Structural and electrical properties of cross-linked blends of Xanthan gum and polyvinylpyrrolidone-based solid polymer electrolyte

Research based on solid polymer electrolytes (SPEs) has been improved extensively over the past few decades owing to their abundance in nature, non-toxicity, low cost, and biodegradability. In this study, natural microbial polymer Xanthan gum (XG) and biodegradable synthetic polymer polyvinylpyrrolidone (PVP)-based SPEs are synthesized by the solution casting method. The improvement in the amorphous nature of the blend electrolytes is investigated using X-ray diffraction (XRD). The complex nature of the blended electrolytes is analyzed using Fourier Transform Infrared Spectroscopy (FTIR).
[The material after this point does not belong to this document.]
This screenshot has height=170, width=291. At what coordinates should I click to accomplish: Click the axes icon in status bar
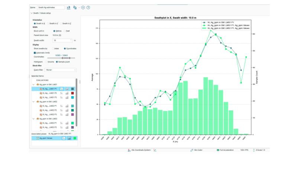(x=155, y=150)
The conductivity of the 2 XG/98PVP polymer complex is found to be maximum, with a value of 1.01 x 10-6 Scm-1 at room temperature observed by electrical impedance spectroscopy (EIS). Using a temperature-dependent plot, activation energy (Ea) is found to be minimum with a value of 0.21 eV for the higher conducting sample. From the Argand plot, the non-Debye nature of the polymer electrolytes is confirmed. The lowest relaxation time (& tau;) of 6.2 x 10-5 s is observed for the 2 XG/98PVP electrolyte by using the loss tangent spectra. Transference number analysis (TNA) is observed for the confirmation of conductivity due to ions by Wagner's polarization method.